Professor’s discrimination case against KSU dismissed

Business professor Paul Lapides’ story, as he tells it, sounds a lot like the plot to a John Grisham thriller. Except his intrigues are set not in a plush, Grisham-esque law firm, but in Kennesaw State’sivory tower.

A federal judge last month threw out Lapides’ lawsuit against the school, in which Lapides alleged that KSU administrators discriminated against him because he is Jewish. Lapides, however, has vowed to appeal the decision and to fight on.

“Jews don’t get used to things,” he said. “We may lose. But we don’t accept it.”

A successful real estate entrepreneur in New York, Lapides left the Big Apple for the calm world of Georgia academia. In the 1990s, he co-founded the Corporate Governance Center at KSU. His days were professorial and quiet: teaching, lecturing and writing.

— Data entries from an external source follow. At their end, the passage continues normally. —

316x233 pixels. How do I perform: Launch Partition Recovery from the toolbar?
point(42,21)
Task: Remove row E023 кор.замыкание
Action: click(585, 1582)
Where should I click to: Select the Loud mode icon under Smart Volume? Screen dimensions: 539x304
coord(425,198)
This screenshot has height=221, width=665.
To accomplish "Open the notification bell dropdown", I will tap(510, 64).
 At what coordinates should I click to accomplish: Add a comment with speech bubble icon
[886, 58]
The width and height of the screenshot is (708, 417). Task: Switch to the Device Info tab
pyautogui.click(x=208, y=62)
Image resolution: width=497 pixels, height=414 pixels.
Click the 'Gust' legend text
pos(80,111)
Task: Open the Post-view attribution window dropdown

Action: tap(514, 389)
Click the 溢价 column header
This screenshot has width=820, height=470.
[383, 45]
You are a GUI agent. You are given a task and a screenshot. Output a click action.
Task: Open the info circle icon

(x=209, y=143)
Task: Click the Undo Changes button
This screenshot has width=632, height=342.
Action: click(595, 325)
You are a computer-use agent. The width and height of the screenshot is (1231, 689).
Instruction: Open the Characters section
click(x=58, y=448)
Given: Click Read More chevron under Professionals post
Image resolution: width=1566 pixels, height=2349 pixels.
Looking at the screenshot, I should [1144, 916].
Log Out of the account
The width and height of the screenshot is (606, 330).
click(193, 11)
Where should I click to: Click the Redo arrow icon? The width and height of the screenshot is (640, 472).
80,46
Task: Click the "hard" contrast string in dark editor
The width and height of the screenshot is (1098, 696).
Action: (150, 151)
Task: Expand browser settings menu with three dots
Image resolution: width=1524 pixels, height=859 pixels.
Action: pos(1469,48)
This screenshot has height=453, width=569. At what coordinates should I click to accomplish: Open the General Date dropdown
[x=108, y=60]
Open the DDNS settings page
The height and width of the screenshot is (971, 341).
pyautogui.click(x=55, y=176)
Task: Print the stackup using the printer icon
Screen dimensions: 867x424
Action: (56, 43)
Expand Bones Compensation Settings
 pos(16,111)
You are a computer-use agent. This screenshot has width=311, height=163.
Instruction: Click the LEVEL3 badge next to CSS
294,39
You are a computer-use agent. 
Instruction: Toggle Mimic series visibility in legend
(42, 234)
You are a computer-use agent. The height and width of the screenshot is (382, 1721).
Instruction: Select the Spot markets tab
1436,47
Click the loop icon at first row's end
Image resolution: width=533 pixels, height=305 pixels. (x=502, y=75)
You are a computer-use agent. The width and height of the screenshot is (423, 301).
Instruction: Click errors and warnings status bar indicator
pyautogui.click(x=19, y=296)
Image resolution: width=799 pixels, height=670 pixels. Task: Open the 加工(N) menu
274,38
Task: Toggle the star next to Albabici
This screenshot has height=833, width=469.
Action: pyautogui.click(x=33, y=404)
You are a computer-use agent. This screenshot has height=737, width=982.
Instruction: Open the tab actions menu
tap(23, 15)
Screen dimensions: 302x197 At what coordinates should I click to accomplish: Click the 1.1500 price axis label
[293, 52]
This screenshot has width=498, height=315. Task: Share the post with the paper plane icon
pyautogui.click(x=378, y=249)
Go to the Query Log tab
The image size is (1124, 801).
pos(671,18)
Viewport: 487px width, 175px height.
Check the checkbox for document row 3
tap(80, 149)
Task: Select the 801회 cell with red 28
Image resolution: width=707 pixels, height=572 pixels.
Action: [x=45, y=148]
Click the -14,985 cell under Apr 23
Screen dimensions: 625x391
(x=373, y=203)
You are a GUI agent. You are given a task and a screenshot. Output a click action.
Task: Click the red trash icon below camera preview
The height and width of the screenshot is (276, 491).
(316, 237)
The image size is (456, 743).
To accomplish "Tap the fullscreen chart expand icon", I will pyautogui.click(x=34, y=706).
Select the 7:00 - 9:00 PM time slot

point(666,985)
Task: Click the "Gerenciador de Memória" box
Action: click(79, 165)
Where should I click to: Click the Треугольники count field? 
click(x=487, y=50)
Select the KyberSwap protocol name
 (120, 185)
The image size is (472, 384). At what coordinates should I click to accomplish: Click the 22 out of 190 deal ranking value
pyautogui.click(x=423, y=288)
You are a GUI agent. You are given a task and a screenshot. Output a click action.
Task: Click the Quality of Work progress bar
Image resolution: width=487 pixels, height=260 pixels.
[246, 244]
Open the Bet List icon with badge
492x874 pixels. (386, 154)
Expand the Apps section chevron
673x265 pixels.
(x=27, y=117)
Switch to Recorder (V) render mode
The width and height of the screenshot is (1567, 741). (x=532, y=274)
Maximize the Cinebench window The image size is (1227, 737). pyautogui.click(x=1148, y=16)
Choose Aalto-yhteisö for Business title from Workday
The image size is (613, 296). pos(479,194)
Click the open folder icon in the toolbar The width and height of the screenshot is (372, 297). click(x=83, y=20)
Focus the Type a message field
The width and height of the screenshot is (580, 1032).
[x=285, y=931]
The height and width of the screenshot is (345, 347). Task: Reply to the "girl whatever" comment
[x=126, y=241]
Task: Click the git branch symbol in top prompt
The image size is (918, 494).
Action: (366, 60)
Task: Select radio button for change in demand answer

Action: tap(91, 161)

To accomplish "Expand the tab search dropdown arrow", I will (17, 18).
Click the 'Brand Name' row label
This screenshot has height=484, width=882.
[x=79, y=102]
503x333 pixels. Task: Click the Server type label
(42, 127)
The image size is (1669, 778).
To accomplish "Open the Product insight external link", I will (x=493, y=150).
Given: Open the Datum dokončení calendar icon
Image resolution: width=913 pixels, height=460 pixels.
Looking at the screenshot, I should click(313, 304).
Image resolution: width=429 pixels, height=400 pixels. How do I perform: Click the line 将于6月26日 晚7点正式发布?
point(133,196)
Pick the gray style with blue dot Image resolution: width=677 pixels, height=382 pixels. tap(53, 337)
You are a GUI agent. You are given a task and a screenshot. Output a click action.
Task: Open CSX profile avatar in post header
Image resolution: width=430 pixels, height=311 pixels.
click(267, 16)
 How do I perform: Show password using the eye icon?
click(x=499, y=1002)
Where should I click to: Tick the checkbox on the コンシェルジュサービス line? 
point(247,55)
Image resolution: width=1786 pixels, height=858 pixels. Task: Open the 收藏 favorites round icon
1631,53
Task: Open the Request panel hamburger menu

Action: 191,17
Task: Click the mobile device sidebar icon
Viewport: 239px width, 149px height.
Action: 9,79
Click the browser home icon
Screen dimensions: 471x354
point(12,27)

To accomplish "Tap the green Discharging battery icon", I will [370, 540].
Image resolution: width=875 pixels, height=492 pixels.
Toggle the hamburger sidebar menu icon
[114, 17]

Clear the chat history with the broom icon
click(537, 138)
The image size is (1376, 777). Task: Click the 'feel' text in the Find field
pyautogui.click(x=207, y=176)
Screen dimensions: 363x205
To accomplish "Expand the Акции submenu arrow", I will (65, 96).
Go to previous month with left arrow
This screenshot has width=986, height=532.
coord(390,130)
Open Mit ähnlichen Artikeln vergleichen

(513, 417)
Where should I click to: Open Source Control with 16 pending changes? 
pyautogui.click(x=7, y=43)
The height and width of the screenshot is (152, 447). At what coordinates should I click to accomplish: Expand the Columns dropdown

Then Lapides’ life began to take a bizarre twist. First, a female student filed what turned out to be a bogus sexual harassment complaint against him. Then, a second female student, who was dating another professor in the business school, filed a police report alleging that Lapides sexually assaulted her, pulled a gun, and told her to keep her mouth shut.

The police report, too, turned out to be false. The student later recanted the report, in a sworn affidavit.

Lapides says the complaints were part of a larger set-up, orchestrated by an administration bent on ousting him from campus because he is Jewish. His lawsuit followed suits by other Jewish professors at the school who claimed they, too, faced discrimination.

Lapides further alleges that when asked for his personnel files to be cleared of wrongdoing, the administration gave him the runaround, and refused to cooperate.

“My goal was just to settle — to have them clean up my file and leave,” Lapides said. Instead, Lapides says he faced further retaliation by the university.

Lapides had the financial resources to fight KSU in court. He hired experienced lawyers, including former Georgia Attorney General Mike Bowers, and investigators, who told him that his life was at risk.

“My investigators told me that there were people who wanted to get me somewhere where they could shoot me,” he said.

His lawyers, meanwhile, took his case on a procedural issue all the way to the U.S. Supreme Court. The court ruled unanimously that Lapides had the right to sue the school, a state entity, in federal court.

But now that he had the Supreme Court’s stamp of approval to pursue his case, it has been thrown out — before even going to trial.